Task brief →
Give the entries again, exactly as written.

====

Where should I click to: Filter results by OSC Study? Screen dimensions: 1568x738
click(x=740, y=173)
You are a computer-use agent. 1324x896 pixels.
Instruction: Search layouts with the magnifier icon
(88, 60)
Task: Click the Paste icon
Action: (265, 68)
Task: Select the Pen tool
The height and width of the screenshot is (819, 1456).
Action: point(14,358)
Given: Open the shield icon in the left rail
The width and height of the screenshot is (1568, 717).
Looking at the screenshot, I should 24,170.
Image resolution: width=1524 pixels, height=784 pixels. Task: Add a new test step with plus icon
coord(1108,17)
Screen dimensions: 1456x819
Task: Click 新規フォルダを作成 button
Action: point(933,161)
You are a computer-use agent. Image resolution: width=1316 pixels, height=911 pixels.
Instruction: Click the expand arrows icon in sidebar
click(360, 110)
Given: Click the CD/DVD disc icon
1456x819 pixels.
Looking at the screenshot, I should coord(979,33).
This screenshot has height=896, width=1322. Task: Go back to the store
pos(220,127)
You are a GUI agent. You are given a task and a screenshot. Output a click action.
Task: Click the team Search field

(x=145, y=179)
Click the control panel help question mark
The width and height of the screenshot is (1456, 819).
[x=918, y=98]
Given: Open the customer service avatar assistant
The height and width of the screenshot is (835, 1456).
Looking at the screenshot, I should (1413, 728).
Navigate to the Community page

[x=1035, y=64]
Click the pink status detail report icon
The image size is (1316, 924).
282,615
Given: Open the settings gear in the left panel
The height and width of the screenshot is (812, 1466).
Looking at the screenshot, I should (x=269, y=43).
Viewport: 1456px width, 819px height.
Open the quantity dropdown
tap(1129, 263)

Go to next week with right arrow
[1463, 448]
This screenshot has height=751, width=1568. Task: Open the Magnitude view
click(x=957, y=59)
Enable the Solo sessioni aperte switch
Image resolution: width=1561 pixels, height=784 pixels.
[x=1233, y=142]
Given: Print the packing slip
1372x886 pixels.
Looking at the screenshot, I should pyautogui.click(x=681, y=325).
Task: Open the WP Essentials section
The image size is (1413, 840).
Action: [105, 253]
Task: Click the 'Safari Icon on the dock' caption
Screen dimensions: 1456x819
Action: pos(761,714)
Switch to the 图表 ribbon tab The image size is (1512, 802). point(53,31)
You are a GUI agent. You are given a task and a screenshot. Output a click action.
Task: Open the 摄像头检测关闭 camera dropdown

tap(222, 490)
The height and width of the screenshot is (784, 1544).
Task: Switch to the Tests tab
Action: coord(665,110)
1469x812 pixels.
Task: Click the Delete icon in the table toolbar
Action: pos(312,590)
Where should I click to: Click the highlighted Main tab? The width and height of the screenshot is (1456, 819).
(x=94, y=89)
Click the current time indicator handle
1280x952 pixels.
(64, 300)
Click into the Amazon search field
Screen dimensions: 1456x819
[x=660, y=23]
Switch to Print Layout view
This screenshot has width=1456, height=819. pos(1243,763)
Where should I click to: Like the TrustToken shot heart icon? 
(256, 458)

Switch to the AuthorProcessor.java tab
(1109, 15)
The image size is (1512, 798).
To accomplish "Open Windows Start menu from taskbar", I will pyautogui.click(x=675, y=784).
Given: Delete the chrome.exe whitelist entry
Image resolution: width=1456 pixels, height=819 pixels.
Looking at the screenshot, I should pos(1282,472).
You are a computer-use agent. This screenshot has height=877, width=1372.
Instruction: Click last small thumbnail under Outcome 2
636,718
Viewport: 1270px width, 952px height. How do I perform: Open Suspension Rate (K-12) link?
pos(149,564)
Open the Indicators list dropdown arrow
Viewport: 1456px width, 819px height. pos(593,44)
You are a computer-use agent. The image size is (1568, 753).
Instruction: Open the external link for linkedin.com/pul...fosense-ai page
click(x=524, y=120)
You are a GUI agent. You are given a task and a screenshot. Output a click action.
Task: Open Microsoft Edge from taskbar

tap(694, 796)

====

Answer to this problem →
Where should I click to: Filter results by OSC Study? Screen dimensions: 1568x738
click(x=740, y=173)
You are a computer-use agent. 1324x896 pixels.
Instruction: Search layouts with the magnifier icon
(88, 60)
Task: Click the Paste icon
Action: (265, 68)
Task: Select the Pen tool
The height and width of the screenshot is (819, 1456).
Action: point(14,358)
Given: Open the shield icon in the left rail
The width and height of the screenshot is (1568, 717).
Looking at the screenshot, I should 24,170.
Image resolution: width=1524 pixels, height=784 pixels. Task: Add a new test step with plus icon
coord(1108,17)
Screen dimensions: 1456x819
Task: Click 新規フォルダを作成 button
Action: point(933,161)
You are a computer-use agent. Image resolution: width=1316 pixels, height=911 pixels.
Instruction: Click the expand arrows icon in sidebar
click(360, 110)
Given: Click the CD/DVD disc icon
1456x819 pixels.
Looking at the screenshot, I should coord(979,33).
This screenshot has height=896, width=1322. Task: Go back to the store
pos(220,127)
You are a GUI agent. You are given a task and a screenshot. Output a click action.
Task: Click the team Search field

(x=145, y=179)
Click the control panel help question mark
The width and height of the screenshot is (1456, 819).
[x=918, y=98]
Given: Open the customer service avatar assistant
The height and width of the screenshot is (835, 1456).
Looking at the screenshot, I should (1413, 728).
Navigate to the Community page

[x=1035, y=64]
Click the pink status detail report icon
The image size is (1316, 924).
282,615
Given: Open the settings gear in the left panel
The height and width of the screenshot is (812, 1466).
Looking at the screenshot, I should (x=269, y=43).
Viewport: 1456px width, 819px height.
Open the quantity dropdown
tap(1129, 263)

Go to next week with right arrow
[1463, 448]
This screenshot has height=751, width=1568. Task: Open the Magnitude view
click(x=957, y=59)
Enable the Solo sessioni aperte switch
Image resolution: width=1561 pixels, height=784 pixels.
[x=1233, y=142]
Given: Print the packing slip
1372x886 pixels.
Looking at the screenshot, I should pyautogui.click(x=681, y=325).
Task: Open the WP Essentials section
The image size is (1413, 840).
Action: [105, 253]
Task: Click the 'Safari Icon on the dock' caption
Screen dimensions: 1456x819
Action: pos(761,714)
Switch to the 图表 ribbon tab The image size is (1512, 802). point(53,31)
You are a GUI agent. You are given a task and a screenshot. Output a click action.
Task: Open the 摄像头检测关闭 camera dropdown

tap(222, 490)
The height and width of the screenshot is (784, 1544).
Task: Switch to the Tests tab
Action: coord(665,110)
1469x812 pixels.
Task: Click the Delete icon in the table toolbar
Action: pos(312,590)
Where should I click to: Click the highlighted Main tab? The width and height of the screenshot is (1456, 819).
(x=94, y=89)
Click the current time indicator handle
1280x952 pixels.
(64, 300)
Click into the Amazon search field
Screen dimensions: 1456x819
[x=660, y=23]
Switch to Print Layout view
This screenshot has width=1456, height=819. pos(1243,763)
Where should I click to: Like the TrustToken shot heart icon? 
(256, 458)

Switch to the AuthorProcessor.java tab
(1109, 15)
The image size is (1512, 798).
To accomplish "Open Windows Start menu from taskbar", I will pyautogui.click(x=675, y=784).
Given: Delete the chrome.exe whitelist entry
Image resolution: width=1456 pixels, height=819 pixels.
Looking at the screenshot, I should pos(1282,472).
You are a computer-use agent. This screenshot has height=877, width=1372.
Instruction: Click last small thumbnail under Outcome 2
636,718
Viewport: 1270px width, 952px height. How do I perform: Open Suspension Rate (K-12) link?
pos(149,564)
Open the Indicators list dropdown arrow
Viewport: 1456px width, 819px height. pos(593,44)
You are a computer-use agent. The image size is (1568, 753).
Instruction: Open the external link for linkedin.com/pul...fosense-ai page
click(x=524, y=120)
You are a GUI agent. You are given a task and a screenshot. Output a click action.
Task: Open Microsoft Edge from taskbar

tap(694, 796)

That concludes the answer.